Cosmetics in Religious Rituals

Makeup in Mesopotamia carried spiritual weight. Ritual texts describe anointing with oil as a sacred act, accompanied by incantations like “Pure oil, holy oil.” Oils and pigments were part of ceremonies aimed at restoring cultic purity or warding off evil. Fumigation with incense often accompanied these rites, and the overall framework treated the body’s surface as a boundary between the sacred and the profane.

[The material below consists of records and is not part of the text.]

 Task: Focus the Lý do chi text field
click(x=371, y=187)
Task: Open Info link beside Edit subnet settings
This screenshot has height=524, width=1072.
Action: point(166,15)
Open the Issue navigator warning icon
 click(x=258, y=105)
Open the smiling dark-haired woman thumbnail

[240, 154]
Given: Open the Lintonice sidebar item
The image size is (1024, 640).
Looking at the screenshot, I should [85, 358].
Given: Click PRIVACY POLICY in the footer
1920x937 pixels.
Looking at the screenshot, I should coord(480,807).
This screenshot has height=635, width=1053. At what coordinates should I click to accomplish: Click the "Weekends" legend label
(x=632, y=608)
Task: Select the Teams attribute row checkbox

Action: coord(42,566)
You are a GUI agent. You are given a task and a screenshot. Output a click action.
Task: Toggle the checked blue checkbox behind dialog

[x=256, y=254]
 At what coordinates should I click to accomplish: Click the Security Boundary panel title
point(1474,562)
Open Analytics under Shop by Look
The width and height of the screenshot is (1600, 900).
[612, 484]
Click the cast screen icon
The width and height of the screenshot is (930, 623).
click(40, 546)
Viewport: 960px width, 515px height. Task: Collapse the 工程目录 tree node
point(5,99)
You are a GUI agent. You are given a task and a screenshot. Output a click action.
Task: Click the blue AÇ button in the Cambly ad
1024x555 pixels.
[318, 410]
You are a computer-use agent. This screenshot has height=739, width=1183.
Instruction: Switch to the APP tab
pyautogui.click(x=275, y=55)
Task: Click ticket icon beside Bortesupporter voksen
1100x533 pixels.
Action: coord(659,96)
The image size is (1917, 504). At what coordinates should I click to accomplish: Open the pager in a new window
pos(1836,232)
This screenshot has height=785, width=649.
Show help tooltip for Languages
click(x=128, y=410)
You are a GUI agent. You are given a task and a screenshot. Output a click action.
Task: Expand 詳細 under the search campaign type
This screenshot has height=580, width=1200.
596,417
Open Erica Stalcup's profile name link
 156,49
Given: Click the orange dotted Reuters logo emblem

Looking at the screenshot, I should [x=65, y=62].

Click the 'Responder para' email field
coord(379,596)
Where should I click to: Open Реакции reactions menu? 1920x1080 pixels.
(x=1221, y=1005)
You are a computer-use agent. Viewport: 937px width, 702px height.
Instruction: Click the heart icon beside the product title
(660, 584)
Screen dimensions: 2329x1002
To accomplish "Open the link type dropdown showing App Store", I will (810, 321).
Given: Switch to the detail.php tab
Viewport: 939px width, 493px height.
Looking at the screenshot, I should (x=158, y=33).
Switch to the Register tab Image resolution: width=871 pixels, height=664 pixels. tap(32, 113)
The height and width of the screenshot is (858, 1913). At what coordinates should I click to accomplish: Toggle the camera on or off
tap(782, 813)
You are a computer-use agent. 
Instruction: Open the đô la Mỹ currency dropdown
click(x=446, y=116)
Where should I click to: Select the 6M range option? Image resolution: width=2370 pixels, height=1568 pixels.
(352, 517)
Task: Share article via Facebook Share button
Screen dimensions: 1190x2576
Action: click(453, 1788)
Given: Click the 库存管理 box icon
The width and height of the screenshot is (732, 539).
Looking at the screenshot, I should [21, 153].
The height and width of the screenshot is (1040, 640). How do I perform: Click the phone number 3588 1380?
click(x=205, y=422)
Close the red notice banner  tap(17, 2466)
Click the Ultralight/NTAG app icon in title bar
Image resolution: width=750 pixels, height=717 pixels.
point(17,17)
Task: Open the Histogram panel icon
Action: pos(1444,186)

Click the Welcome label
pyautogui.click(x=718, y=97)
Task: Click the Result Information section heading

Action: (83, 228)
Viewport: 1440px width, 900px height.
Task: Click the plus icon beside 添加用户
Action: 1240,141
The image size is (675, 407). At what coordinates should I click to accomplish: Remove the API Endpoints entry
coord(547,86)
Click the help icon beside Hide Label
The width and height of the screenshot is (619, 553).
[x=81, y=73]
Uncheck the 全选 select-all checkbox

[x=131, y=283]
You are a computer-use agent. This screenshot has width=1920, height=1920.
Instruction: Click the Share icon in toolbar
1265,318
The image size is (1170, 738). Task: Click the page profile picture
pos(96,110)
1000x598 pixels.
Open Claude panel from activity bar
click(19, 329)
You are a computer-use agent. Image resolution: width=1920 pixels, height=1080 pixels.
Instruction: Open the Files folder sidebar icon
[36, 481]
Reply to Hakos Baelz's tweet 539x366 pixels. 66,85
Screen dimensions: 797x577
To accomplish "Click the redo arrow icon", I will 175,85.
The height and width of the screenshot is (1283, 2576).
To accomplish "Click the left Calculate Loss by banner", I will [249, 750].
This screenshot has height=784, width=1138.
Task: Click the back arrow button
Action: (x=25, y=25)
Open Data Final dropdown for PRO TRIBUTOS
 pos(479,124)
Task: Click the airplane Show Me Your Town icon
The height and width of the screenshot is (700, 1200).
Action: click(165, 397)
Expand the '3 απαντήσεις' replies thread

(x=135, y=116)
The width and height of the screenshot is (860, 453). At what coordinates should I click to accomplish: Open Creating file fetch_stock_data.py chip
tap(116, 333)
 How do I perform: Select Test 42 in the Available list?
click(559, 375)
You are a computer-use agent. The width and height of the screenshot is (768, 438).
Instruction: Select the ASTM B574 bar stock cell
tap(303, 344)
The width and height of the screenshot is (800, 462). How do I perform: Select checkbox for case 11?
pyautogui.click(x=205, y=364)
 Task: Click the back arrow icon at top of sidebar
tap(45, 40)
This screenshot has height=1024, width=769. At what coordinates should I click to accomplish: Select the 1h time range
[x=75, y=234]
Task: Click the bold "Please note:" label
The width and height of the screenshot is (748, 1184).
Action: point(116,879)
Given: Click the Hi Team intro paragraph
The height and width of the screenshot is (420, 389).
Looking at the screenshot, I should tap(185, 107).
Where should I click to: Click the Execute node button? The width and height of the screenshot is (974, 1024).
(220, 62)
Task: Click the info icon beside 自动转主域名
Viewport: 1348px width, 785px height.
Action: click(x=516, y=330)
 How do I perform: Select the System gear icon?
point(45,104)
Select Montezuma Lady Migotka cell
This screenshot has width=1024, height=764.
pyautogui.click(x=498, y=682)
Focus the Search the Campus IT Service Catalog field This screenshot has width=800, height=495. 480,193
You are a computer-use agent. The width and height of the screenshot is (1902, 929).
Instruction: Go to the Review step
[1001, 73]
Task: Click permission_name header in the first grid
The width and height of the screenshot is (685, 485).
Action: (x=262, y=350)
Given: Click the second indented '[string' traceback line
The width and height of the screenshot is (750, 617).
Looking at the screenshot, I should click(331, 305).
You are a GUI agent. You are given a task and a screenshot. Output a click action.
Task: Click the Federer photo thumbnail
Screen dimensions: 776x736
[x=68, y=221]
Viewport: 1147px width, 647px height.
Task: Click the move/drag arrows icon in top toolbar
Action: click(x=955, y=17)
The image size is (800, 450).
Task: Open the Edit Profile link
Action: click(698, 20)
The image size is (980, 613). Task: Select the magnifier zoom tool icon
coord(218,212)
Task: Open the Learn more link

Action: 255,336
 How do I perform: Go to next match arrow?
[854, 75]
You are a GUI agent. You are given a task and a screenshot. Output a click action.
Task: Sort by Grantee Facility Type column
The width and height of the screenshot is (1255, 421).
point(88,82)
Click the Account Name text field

The connection between red pigment and the goddess Inanna is particularly notable. Archaeologist Richard Zettler has suggested that red cosmetics were used in rituals devoted to this fertility goddess, with the bold color functioning as a display of divine power and strength. This religious dimension helps explain why cosmetics appeared so consistently in burial contexts: they weren’t vanity items but objects tied to identity, protection, and spiritual readiness.

Makeup as Medicine

Cosmetics in the ancient Near East likely served a protective health function as well. Research on ancient Egyptian eye makeup, which shared ingredients and traditions with Mesopotamian formulations, found that lead-based compounds boosted the skin’s natural production of nitric oxide by 240%. Nitric oxide is a signaling molecule that helps activate the immune system. In river valley environments where bacterial eye infections were common, especially after seasonal flooding, this immune boost would have been meaningful.

Ancient texts from the region describe these cosmetics as having “magical” or “spiritual” protective effects against eye disease and skin infection. Modern researchers believe this language reflects genuine empirical observation: people who wore the makeup got fewer infections, and chemists of the era deliberately refined their formulas to amplify that effect. The line between cosmetic, medicine, and ritual object was not one that Mesopotamians would have recognized. A single preparation could be all three at once.

How Practices Shifted Over Time

Mesopotamian civilization spanned roughly three thousand years, from the Sumerians (around 3500 BCE) through the Babylonian and Assyrian empires, and cosmetic practices evolved across that timeline. The earliest strong evidence comes from Sumerian burial sites like Ur, where mineral-based pigments in cockleshells point to a well-developed cosmetic tradition by the mid-third millennium BCE. By the Assyrian period (roughly 900 to 600 BCE), evidence confirms that men had adopted many of the same pigments, and the cultural meaning of cosmetics had expanded to encompass military and political power alongside beauty and religion.

The materials also shifted. Early formulations relied heavily on locally crushed minerals like hematite and galena. Over time, trade networks brought new pigments, insect-derived dyes like cochineal, and more refined tools. Bronze applicators and alabaster containers replaced simpler implements, reflecting both technological advancement and the growing cultural importance placed on personal adornment.